At a recent session at the Killian Palms Sports Complex, kids mostly ran around with Barkey and two assistant coaches, working on skills like trapping the ball, passing and setting up for shots in a small goal.

Barkey and the coaches set up each student, told them to execute a pass, trap the ball when they got it back and then shoot and score. No matter how long it took for the child to get the ball in the goal, students clapped, cheered and danced to celebrate.

“The kids that will never be the next [Lionel] Messi, they still get a chance to score,” said McKennon.

When the children were split into teams for the scrimmage—between the Yellow Bananas and Red Apples—chaos ensued as children ran in all directions, often falling over each other, until one team scored. Grandparents and parents, like Marcos Molina, cheered enthusiastically. Molina, of South Miami, said despite the frantic competition, his daughter Gabriela, 4, has shown improvement.

“Here they teach them fundamentals that otherwise they probably wouldn’t learn, because the objective is just to score goals a lot of times when you’re playing competitively,” said Molina.

Christina Lopez initially signed up her son, Rafael, 3, to get him on a team sport. Now she’s seen some of the other non-athletic benefits Barkey espouses.

“Before he couldn’t be around large groups of people, he wasn’t comfortable with it, now he’s all over the place,” Lopez said.
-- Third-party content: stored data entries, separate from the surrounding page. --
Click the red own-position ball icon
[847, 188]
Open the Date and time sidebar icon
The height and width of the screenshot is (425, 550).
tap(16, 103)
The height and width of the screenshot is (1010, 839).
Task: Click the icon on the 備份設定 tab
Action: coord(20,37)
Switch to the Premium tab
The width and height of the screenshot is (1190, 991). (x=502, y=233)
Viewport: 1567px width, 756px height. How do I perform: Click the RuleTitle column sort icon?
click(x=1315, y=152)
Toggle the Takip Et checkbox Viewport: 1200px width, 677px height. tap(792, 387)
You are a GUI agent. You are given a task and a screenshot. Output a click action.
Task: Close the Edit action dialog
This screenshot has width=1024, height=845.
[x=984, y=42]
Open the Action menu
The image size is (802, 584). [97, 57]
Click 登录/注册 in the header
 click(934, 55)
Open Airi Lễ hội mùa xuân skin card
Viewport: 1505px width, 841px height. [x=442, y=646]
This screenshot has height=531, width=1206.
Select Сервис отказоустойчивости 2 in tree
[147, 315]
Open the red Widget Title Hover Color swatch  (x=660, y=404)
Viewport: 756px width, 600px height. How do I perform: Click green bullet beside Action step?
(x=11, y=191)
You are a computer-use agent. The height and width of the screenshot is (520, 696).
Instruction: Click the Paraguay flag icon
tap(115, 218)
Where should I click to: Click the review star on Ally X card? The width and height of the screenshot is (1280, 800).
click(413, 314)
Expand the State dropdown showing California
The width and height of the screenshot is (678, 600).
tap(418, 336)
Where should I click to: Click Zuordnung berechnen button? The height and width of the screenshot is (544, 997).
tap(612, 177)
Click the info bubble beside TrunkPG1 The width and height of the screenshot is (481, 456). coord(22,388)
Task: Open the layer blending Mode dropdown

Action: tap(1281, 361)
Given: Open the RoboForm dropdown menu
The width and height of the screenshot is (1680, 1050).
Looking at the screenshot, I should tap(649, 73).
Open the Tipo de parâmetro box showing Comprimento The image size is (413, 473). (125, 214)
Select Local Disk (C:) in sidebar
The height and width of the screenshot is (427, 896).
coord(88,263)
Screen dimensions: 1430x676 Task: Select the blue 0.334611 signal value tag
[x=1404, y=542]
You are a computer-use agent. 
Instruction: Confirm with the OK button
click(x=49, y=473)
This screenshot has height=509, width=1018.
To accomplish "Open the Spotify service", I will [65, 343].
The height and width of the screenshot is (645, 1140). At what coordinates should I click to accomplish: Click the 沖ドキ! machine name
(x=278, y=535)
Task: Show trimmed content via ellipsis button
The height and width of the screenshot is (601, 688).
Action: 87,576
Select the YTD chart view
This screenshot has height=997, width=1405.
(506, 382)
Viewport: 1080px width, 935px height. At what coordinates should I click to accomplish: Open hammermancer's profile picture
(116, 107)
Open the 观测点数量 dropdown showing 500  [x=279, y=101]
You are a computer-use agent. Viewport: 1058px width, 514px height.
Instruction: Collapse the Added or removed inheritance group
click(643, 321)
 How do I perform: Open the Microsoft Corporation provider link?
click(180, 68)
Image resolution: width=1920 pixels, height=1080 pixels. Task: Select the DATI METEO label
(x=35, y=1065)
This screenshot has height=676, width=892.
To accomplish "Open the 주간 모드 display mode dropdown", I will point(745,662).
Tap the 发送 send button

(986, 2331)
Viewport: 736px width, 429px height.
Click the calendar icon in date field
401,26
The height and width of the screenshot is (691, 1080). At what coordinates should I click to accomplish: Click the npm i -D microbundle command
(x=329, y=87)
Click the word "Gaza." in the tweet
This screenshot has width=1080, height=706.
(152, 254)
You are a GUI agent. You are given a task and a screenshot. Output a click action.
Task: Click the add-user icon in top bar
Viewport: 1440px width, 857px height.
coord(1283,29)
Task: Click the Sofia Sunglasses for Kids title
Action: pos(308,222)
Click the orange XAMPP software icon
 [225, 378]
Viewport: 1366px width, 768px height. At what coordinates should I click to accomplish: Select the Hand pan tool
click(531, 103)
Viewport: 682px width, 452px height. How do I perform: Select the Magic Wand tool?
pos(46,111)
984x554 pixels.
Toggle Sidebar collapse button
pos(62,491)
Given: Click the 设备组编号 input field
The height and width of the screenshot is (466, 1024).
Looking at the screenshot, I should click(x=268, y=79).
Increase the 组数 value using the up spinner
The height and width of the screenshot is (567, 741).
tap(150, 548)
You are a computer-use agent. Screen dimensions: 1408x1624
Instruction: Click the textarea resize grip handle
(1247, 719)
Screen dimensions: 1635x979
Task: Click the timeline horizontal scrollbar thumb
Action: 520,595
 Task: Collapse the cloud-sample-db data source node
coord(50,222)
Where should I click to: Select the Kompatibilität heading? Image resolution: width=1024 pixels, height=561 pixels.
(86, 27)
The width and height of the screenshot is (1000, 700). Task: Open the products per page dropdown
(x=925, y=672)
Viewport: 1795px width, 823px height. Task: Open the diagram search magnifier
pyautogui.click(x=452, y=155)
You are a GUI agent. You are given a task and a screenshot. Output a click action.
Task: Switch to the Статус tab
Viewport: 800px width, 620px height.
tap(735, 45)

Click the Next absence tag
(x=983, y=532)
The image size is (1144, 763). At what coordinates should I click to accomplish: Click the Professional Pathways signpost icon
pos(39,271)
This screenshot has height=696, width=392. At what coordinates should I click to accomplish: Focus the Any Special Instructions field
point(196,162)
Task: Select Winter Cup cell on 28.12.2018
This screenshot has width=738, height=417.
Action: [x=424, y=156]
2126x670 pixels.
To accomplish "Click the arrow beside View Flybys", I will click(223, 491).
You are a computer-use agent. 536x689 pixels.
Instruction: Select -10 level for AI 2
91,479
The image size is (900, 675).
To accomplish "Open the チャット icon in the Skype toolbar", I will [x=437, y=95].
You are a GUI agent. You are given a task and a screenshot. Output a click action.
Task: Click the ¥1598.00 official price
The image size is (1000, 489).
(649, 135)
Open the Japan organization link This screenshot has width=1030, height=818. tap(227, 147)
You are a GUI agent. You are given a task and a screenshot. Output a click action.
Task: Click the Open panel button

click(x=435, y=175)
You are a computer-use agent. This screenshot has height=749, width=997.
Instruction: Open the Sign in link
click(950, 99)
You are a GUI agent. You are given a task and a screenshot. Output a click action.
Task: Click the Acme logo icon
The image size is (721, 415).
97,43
Over the past two years, the program has spread internationally, working with the non-profit Beyond Boundaries Academy and U.S. Soccer Foundation to establish soccer academies in Peru and Rwanda. The Academy has the support of former U.S. national team players like John O’Brien and Eric Wynalda and is funded through donations. The program plans to travel to Ethiopia or Nigeria next spring.

As Beyond Boundaries continues to develop, Barkey said the major challenge for Soccer Shots locally is finding qualified coaches to assist him and McKennon. The Miami program has about 10 coaches and hopes to double that in the coming year.

“We’re not concerned about whether or not this person is going to be able to teach a high-academic level class because we provide all the tools for them to do that,” Barkey said. “What we can’t teach someone is how to love children and be patient with children.”

Soccer Shots partnered with 10 local schools in the past few months and hopes to eventually grow to 200. The program has also recently expanded into football — not fútbol—with a program called Touchdown Kids that has sites in Florida and Texas.

“I tell people that now we do fútbol the round ball and football the pointy ball,” said Barkey.